MUI Kaji Regulasi dan Sistem Pendistribusian Daging Dam Haji Tamattu’ ke Indonesia
31/10/2024 11:33 JUNAIDIJAKARTA,MUI.OR.ID— Mayoritas masyarakat di Indonesia melaksanakan ibadah jaji berupa Haji Tamattu, yang mana dalam penyelenggaraannya para jamaah melaksanakan ibadah umroh terlebih dahulu, baru kemudian melaksanakan ibadah haji.
Menanggapi hal tersebut, Ketua Majelis Ulama Indonesia Bidang Fatwa, Prof KH Asrorun Ni’am Sholeh mengatakan bahwa haji tamattu melahirkan konsekuensi adanya kewajiban pembayaran dam (denda) bagi setiap jamaah yang menyelenggarakan haji tamattu.

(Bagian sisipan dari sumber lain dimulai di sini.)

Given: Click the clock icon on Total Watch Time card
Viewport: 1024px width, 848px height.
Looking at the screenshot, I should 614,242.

Salah satunya ialah dengan cara menyembelih seekor kambing yang bisa diqurbankan.
“Dalam konteks ini, dam merupakan bagian dari aktivitas ibadah, namanya adalah dam nusuk. Karena dia termasuk dalam kategori ibadah, maka penyelenggaraanya juga harus mengikuti ketentuan syariah,” ujar Kiai Ni’am, begitu akrab disapa, kepada MUIDigital, Selasa (29/10/24).

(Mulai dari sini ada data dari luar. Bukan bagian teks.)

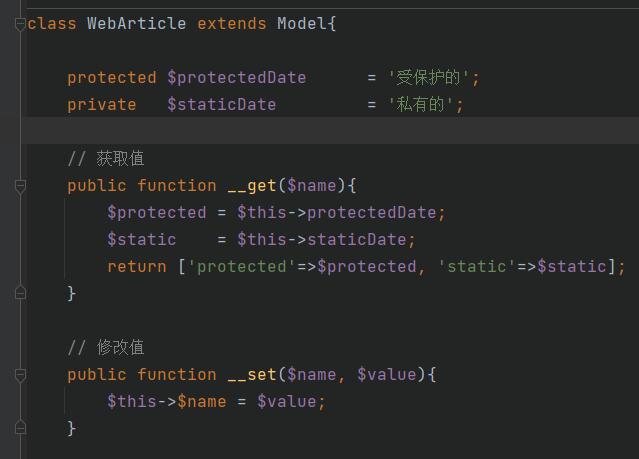Click $staticDate in the private declaration
Screen dimensions: 639x459
point(221,105)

“Salah satunya adalah menyembelih jenis hewan tertentu, tempatnya tertentu, kemudian juga didistribusikan dengan cara tertentu,” imbuhnya menjelaskan.
Terkait dengan tempat penyembelihan, Kiai Ni’am menjelaskan sesuai dengan fatwa MUI yakni tempat penyembelihan dam ini adalah di tanah haram.
Selanjutnya, untuk pemanfaatannya sendiri secara prinsip daging dam ini dimanfaatkan untuk kepentingan memberikan makan bagi fuqara ahlul Haram (warga miskin Tanah Haram), akan tetapi dalam kondisi tertentu bisa juga didistribusikan di luar tanah Haram.
“Karena mekanisme penyelenggaraan ibadah haji kita adalah haji tamattu, yang berkonsep masih adanya kewajiban membayar dam, maka idealnya penyelenggaraan ibadah penyemebelihan dam ini juga dikelola di dalam sistem satu kesatuan dengan penyelenggaraan ibadah haji, termasuk juga konsekuensi fiskalnya,” ungkap Kiai Ni’am.
“Di dalam rekomendasi fatwa MUI juga disampaikan, kalau memungkinkan ini juga akan dimasukkan di dalam biaya penyelenggaraan ibadah haji. Kecuali nanti ada beberapa calon jamaah yang menggunakan haji Ifrad yang tidak berdampak kepada adanya kewajiban membayar dam,” imbuhnya menjelaskan.
Pendistribusian daging dam ini sejatinya sudah terjadi sejak tahun lalu. Maka saat ini kata dia, isu yang berkembang bukanlah tentang keagamaan, melainkan isu terkait dengan administrasi dan juga tentang sejauh mana efisiensinya.
“Kita masih ada problem regulasi ketika memasukkan daging dari luar ke wilayah NKRI, maka harus memenuhi persyaratan-persyaratan, salah satunya adalah persyaratan bebas penyakit mulut dan kuku,” ungkapnya.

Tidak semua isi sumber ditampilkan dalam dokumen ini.